** Job a **
Copy the records below word for word, keeping every line as it appears.

** Excerpted text **
..............................

42 sources · updated 2026-07-09
Left 67% Center 10% Right 24%
28 left · 4 center · 10 right

What happened

On July 7, 2026, at the NATO summit in Ankara, President Donald Trump met Turkish President Recep Tayyip Erdoğan and said the United States would consider allowing Turkey to buy F-35 fighter jets again. Turkey was removed from the F-35 program in 2019 after buying Russia’s S-400 air defense system, and U.S. law passed in 2020 restricts transferring F-35s to Turkey while it possesses that system. Trump also said he planned to lift U.S. sanctions on Turkey and praised Erdoğan as a strong leader and friend, while Erdoğan said Turkey expected earlier F-35 commitments to be addressed positively. No F-35 sale was finalized at the summit, and congressional approval or certification issues remain unresolved.

..............................

** Job b **
Answer these questions from the summary of the NATO summit meeting:
(i) How many sources are counted as center?
(ii) In what year was Turkey removed from the F-35 program?
(iii) In which city was the summit held?

** Exercise material **
..............................

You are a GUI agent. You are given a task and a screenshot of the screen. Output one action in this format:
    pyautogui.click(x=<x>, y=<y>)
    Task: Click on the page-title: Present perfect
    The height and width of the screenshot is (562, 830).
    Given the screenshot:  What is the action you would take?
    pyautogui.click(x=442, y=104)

..............................

** Solution a **
You are a GUI agent. You are given a task and a screenshot of the screen. Output one action in this format:
    pyautogui.click(x=<x>, y=<y>)
    Task: Click on the page-title: Present perfect
    The height and width of the screenshot is (562, 830).
    Given the screenshot:  What is the action you would take?
    pyautogui.click(x=442, y=104)

** Solution b **
(i) 4
(ii) 2019
(iii) Ankara